While Venkat stole the show to such an extent that he doesn’t need to be mentioned together with his surname (watch on YouTube here), it is really great how Devoxx focuses strongly on local Belgian speakers, enabling them to develop as speakers in their own right, potentially for deployment (inevitably as a microservice in a Docker container) to international conferences.

In particular, the sessions that showed the flavor of being a developer in Belgium were interesting. For example, Peter Minne’s session (watch on YouTube here) on the success of Showpad was very illustrative of the differences in cultures between Belgians (maybe Europeans in general) and their US counterparts:


6. Ignite Sessions are Weird and Wonderful. 

Though I didn’t come to Devoxx to learn about growing chilli peppers, it was certainly an interesting mini session. Held during lunch times, with a span of about 5 minutes, with a slide deck that switches to the next slide every 15 seconds, this is a really nice way to learn the key points of a technology very quickly.

For many, highlighted included Stephen Chin’s talk on being a conference bum, Bert Jan Schrijver’s talk on JUGs producing printed newsletters, Richard Warburton’s introduction to Yocto Services, and Roy van Rijn on joggling. And there were many more!

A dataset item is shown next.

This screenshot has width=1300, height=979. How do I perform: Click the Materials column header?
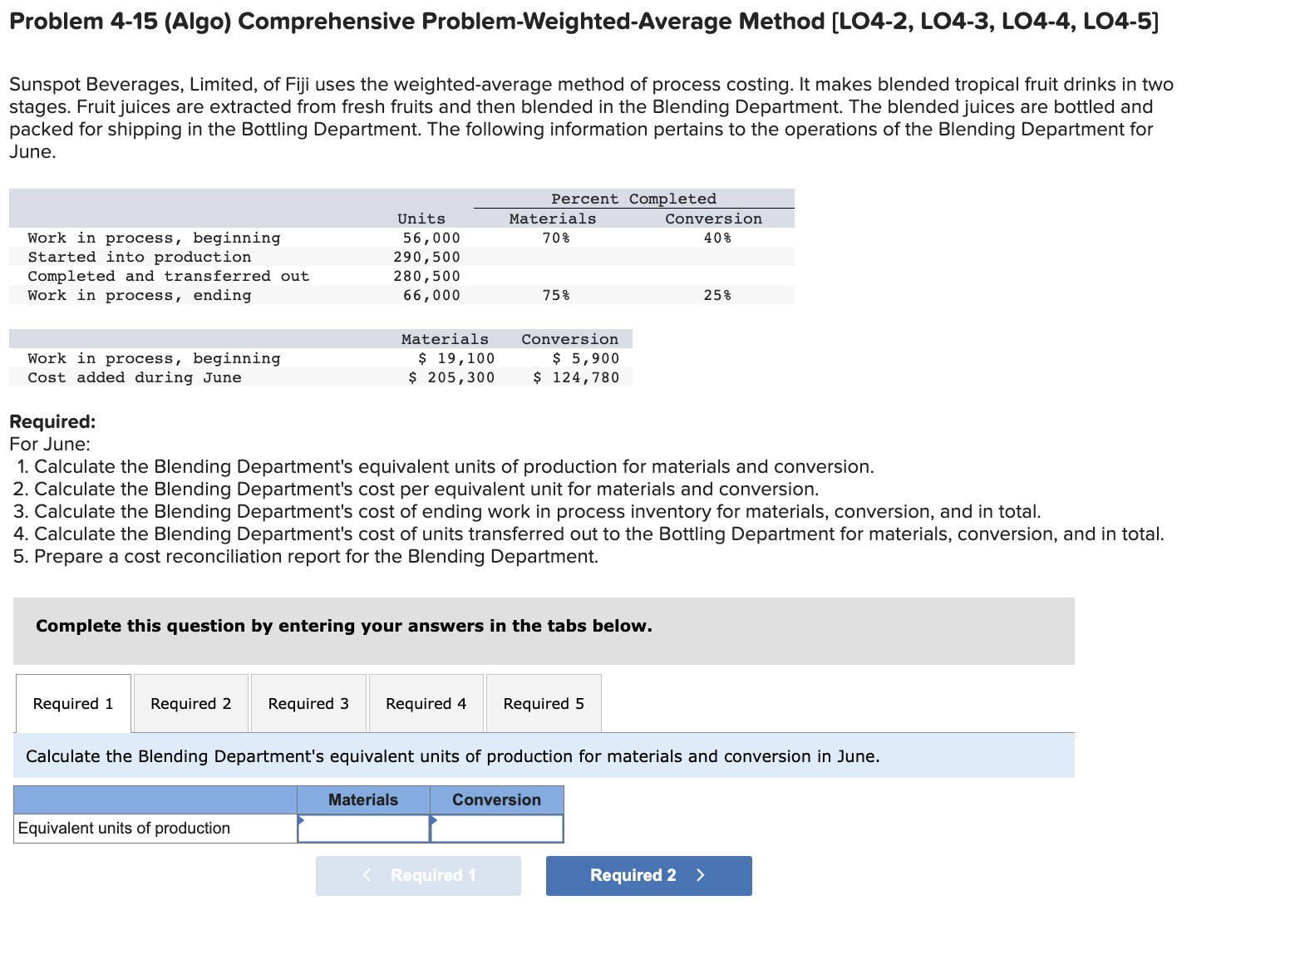[363, 799]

7. Drone racing is a thing.

Let’s not waste any words on this new trend. Simply watch on YouTube here!


Moreover, there were, as always, several sessions dealing with IoT, from Vinicius Senger and Yara Senger with their many devices, to InfoSupport and their trains powered by Raspberry Pis, and several other similar topics.

8. Cosmologists Do Great Keynotes.

What better way to make problems of Java modularity seem trivial than to invite Lawrence Krauss, the  theoretical physicist and cosmologist, do the opening keynote? (See all the amazed Tweets from attendees here.) He did, though, end on a slightly negative note by pointing out that everything, especially, apparently, we as attendees of Devoxx, are insignificant (“on a cosmic scale”), and that the future is miserable. The birds eye view taken to cosmic extremes inevitably ends up that way, I suppose.


In similar vein, I attended a software development conference recently where an astronaut did the opening keynote. That may be the way to go for the conference of the future—don’t simply invite keynote speakers with a global perspective, go for “cosmic” instead! Entertaining and perspective shifting at the same time.

9. Java Conferences Are An Industry. 

Has there ever been a time when there are more Java conferences than are currently taking place? Between JavaOne and Devoxx, we’ve had Java2Days (Bulgaria), JFall (Netherlands), W-JAX (Germany), and several others besides.

Devoxx itself is, of course, a franchise now, with a new implementation popping up every few months.

More and more organizations exist for no other purpose than to organize Java conferences. Surely that is an interesting new trend, which has been gathering pace over the past years.

10. Java Is Alive And Really Very Well Indeed.

When you add up all of the above key learnings from Devoxx, including the underlying developments, such as the ongoing work done in JDK 9, the activity around IoT in all kinds of interesting domains, the new horizons being reached in Spring and Java EE, the functional aspects continually being explored further in the Java language, as well as the various topics dealing with JVM languages—Scala, Clojure, and Frege being three quite visible at Devoxx—one can only come to the conclusion that Java is extremely vibrant in its 20th year.


Geertjan Wielenga

Geertjan is a product manager for NetBeans IDE.